MedViLaM: A multimodal large language model with advanced generalizability and explainability for medical data understanding and generation
This work addresses the need for more adaptable and interpretable AI models in medicine, which is inherently multimodal and multitask, though it appears incremental as it builds on existing vision-language model paradigms.
The authors tackled the problem of limited generalizability and explainability in medical AI by introducing MedViLaM, a multimodal large language model that achieved strong performance across multiple medical tasks, frequently outperforming other generalist models by a significant margin.

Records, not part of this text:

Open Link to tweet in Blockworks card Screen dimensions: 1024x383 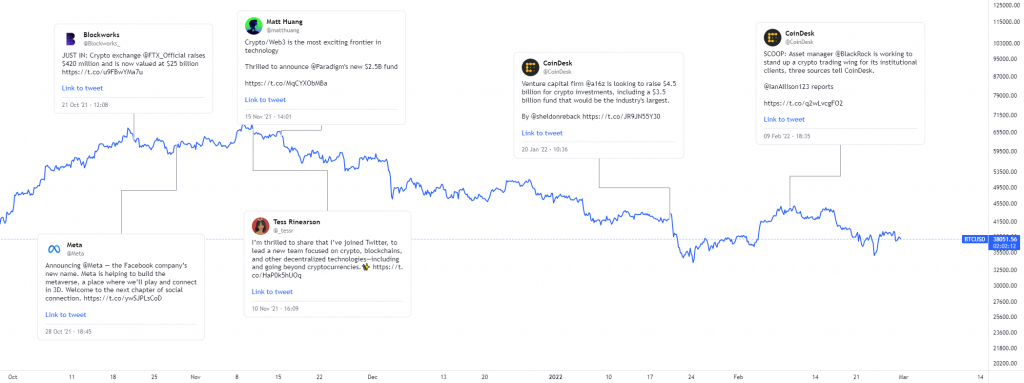pos(82,88)
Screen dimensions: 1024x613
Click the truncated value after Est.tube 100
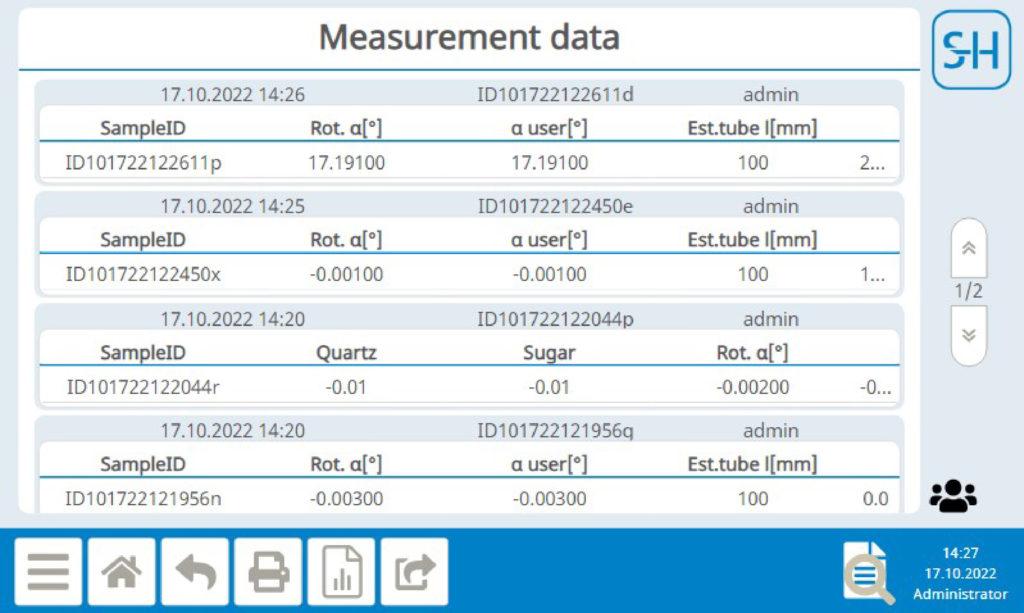click(x=873, y=161)
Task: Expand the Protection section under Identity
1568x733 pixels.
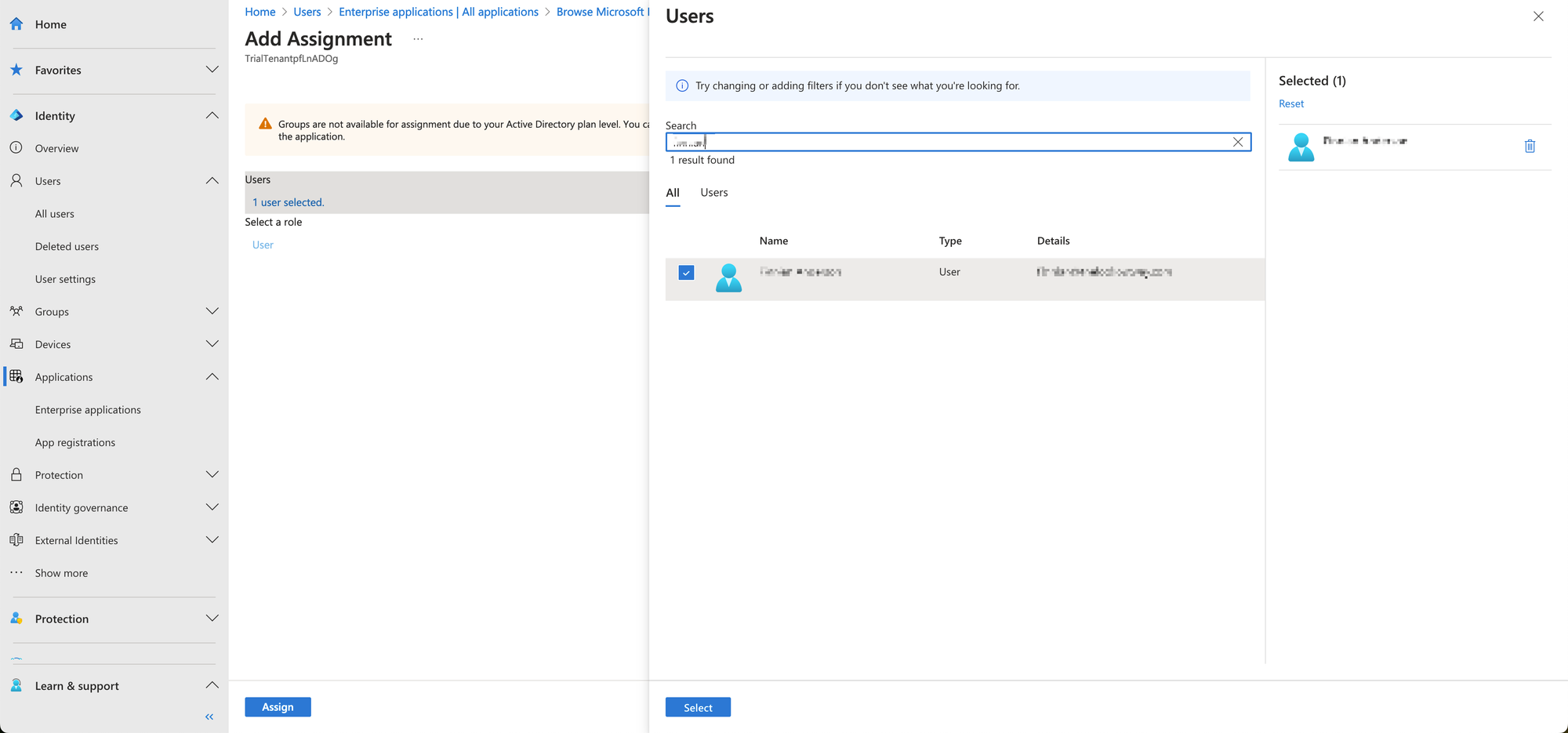Action: [212, 475]
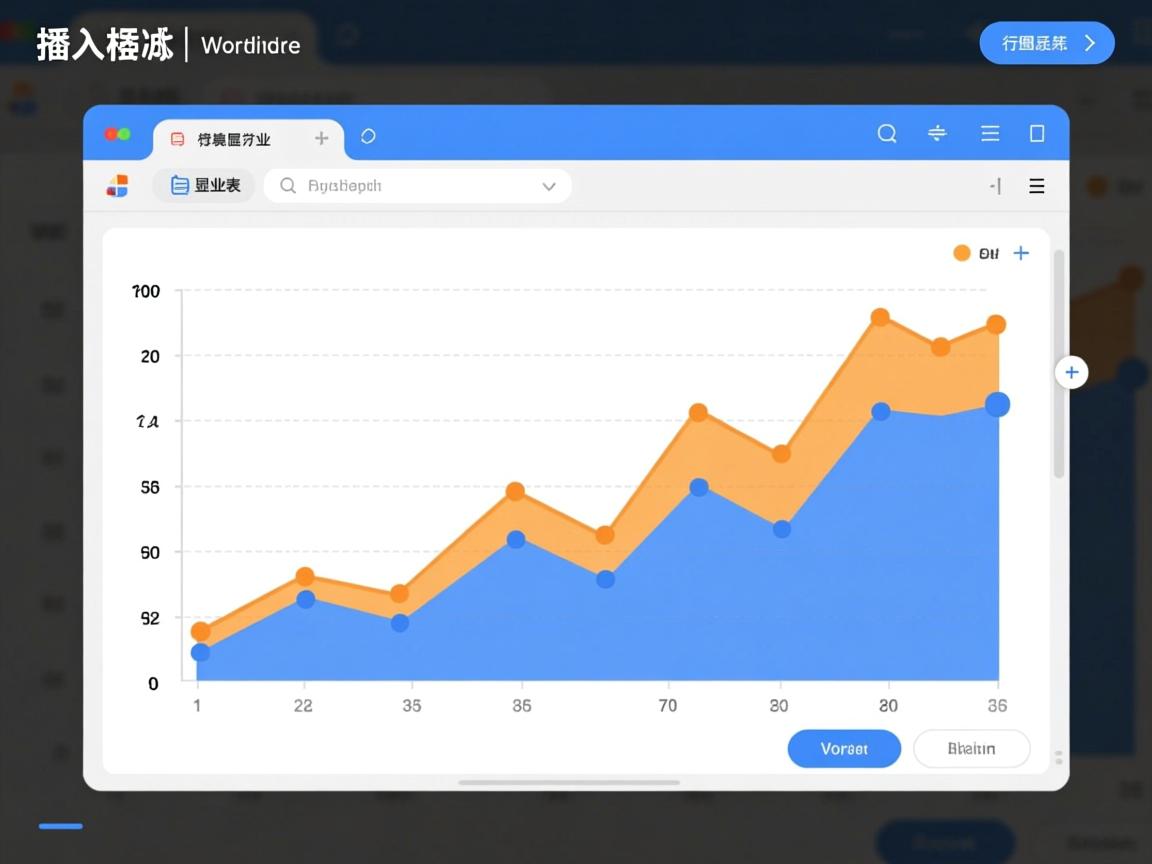
Task: Click the Bhaitin button
Action: pos(971,748)
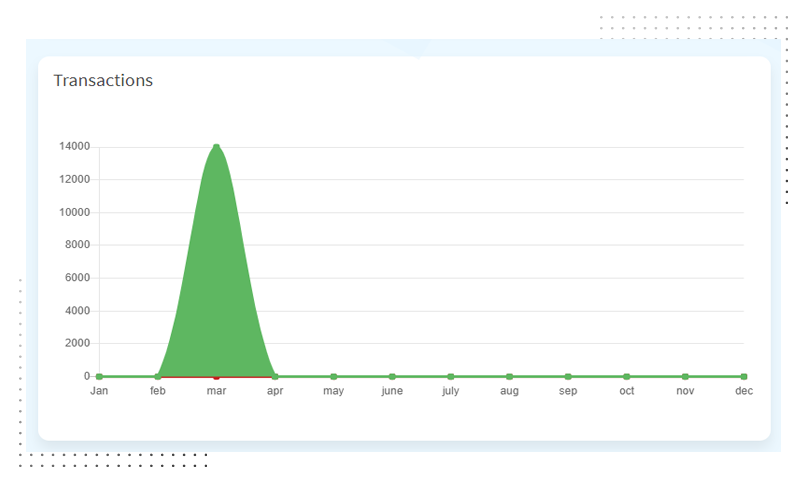Image resolution: width=800 pixels, height=480 pixels.
Task: Click the Transactions chart title
Action: pos(103,80)
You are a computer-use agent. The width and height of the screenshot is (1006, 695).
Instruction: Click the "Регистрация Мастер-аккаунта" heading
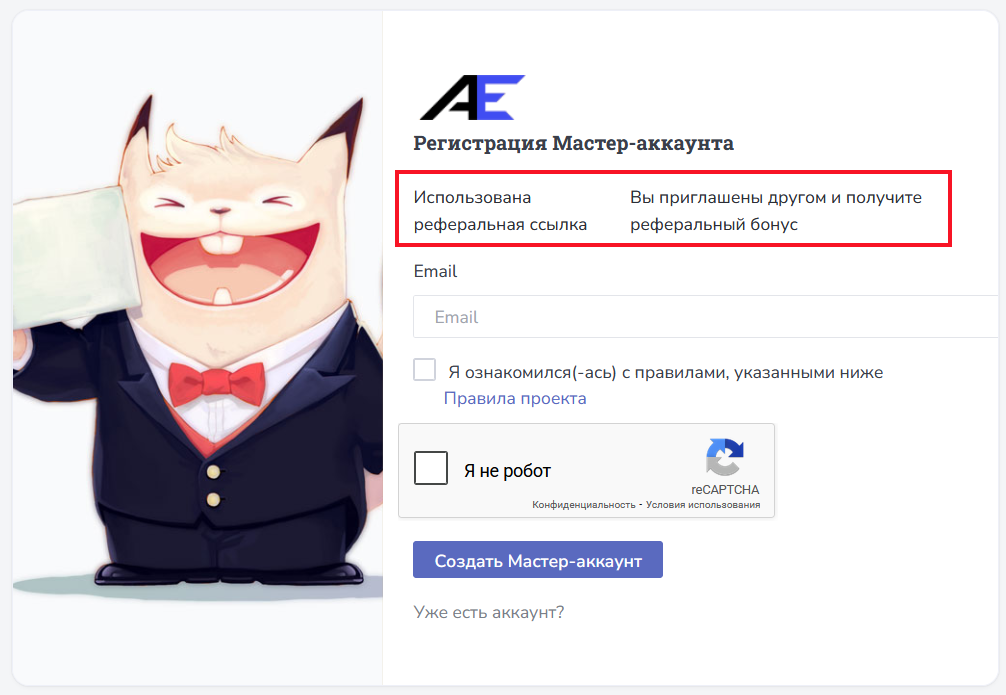click(573, 143)
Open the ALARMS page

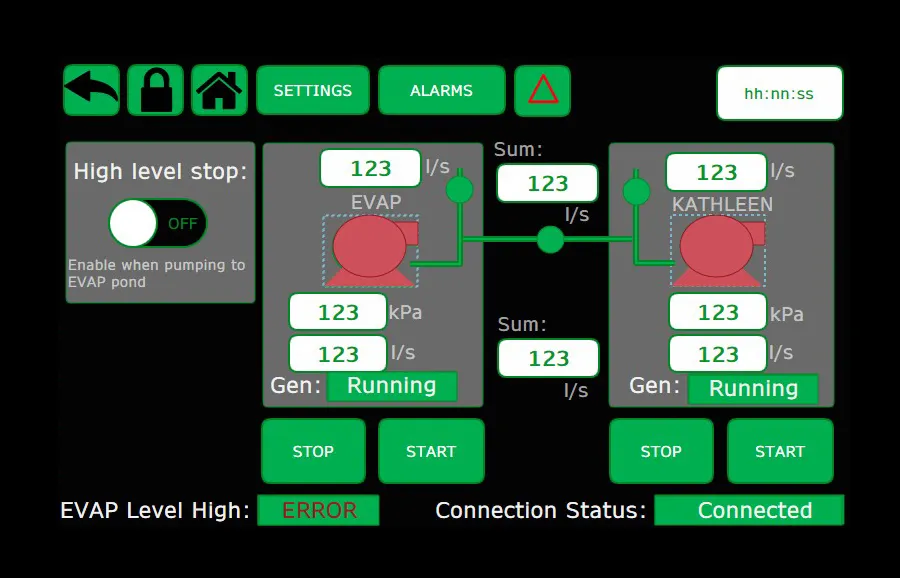coord(442,90)
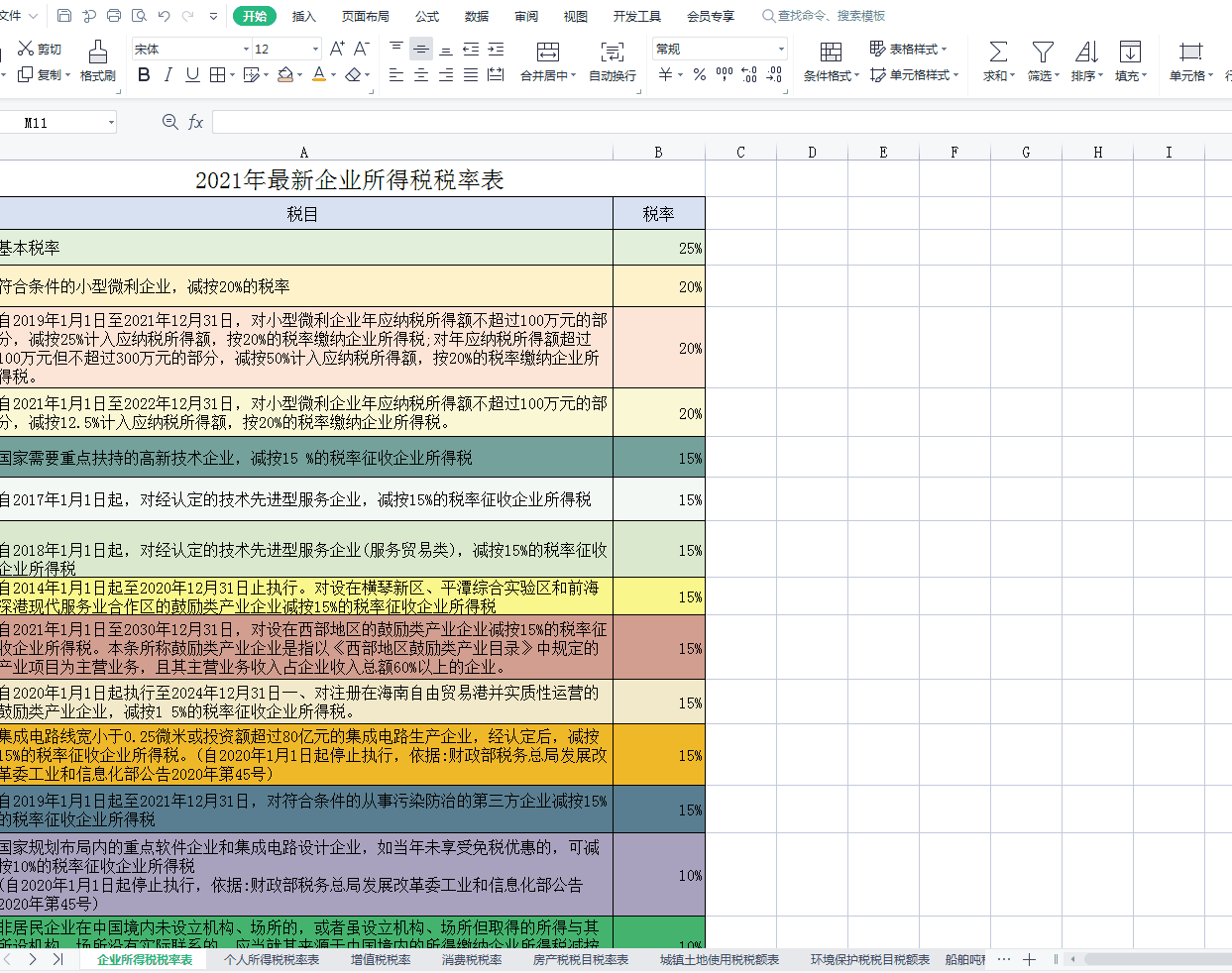Viewport: 1232px width, 973px height.
Task: Apply the font color swatch (letter A)
Action: click(318, 75)
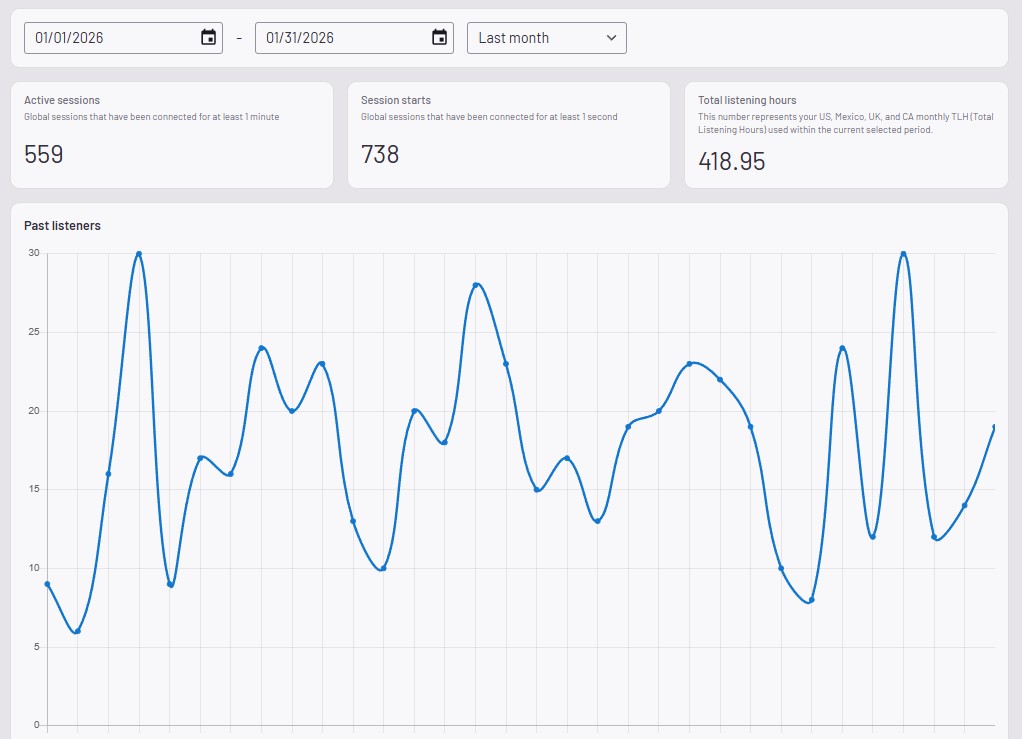Select the Active sessions card
This screenshot has height=739, width=1022.
171,135
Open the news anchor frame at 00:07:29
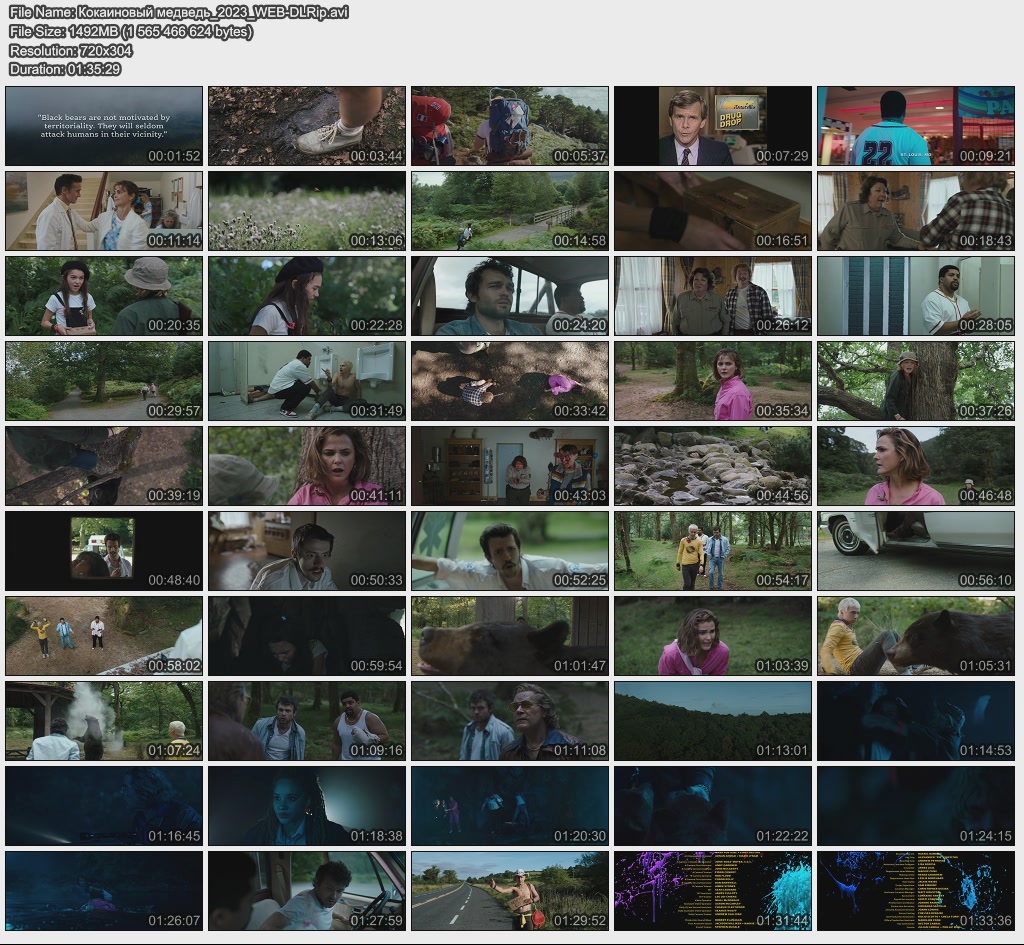Viewport: 1024px width, 945px height. pyautogui.click(x=713, y=126)
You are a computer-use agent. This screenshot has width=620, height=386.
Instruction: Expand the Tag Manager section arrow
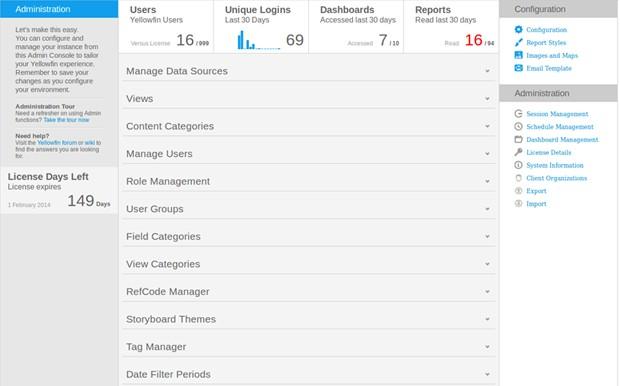pyautogui.click(x=488, y=347)
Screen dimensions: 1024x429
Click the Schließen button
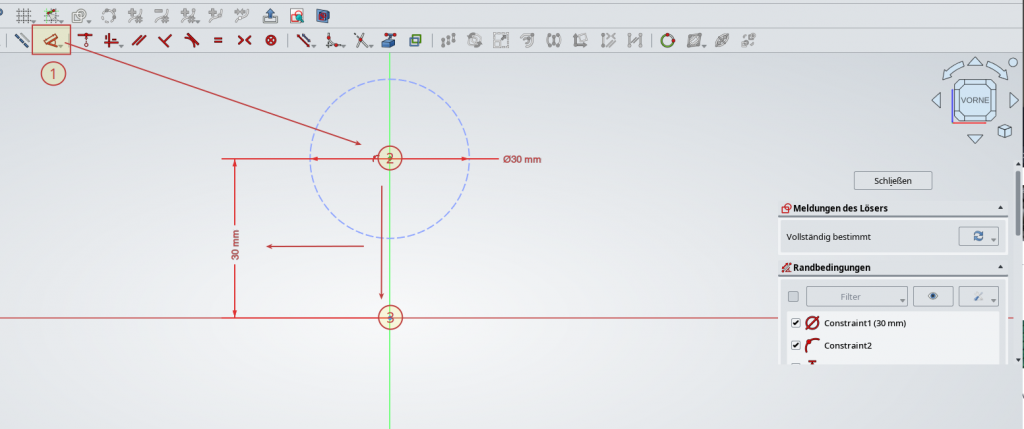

Medicine is inherently multimodal and multitask, with diverse data modalities spanning text, imaging. However, most models in medical field are unimodal single tasks and lack good generalizability and explainability. In this study, we introduce MedViLaM, a unified vision-language model towards a generalist model for medical data that can flexibly encode and interpret various forms of medical data, including clinical language and imaging, all using the same set of model weights. To facilitate the creation of such multi-task model, we have curated MultiMedBench, a comprehensive pretaining dataset and benchmark consisting of several distinct tasks, i.e., continuous question-answering, multi-label disease classification, disease localization, generation and summarization of radiology reports. MedViLaM demonstrates strong performance across all MultiMedBench tasks, frequently outpacing other generalist models by a significant margin. Additionally, we present instances of zero-shot generalization to new medical concepts and tasks, effective transfer learning across different tasks, and the emergence of zero-shot medical reasoning.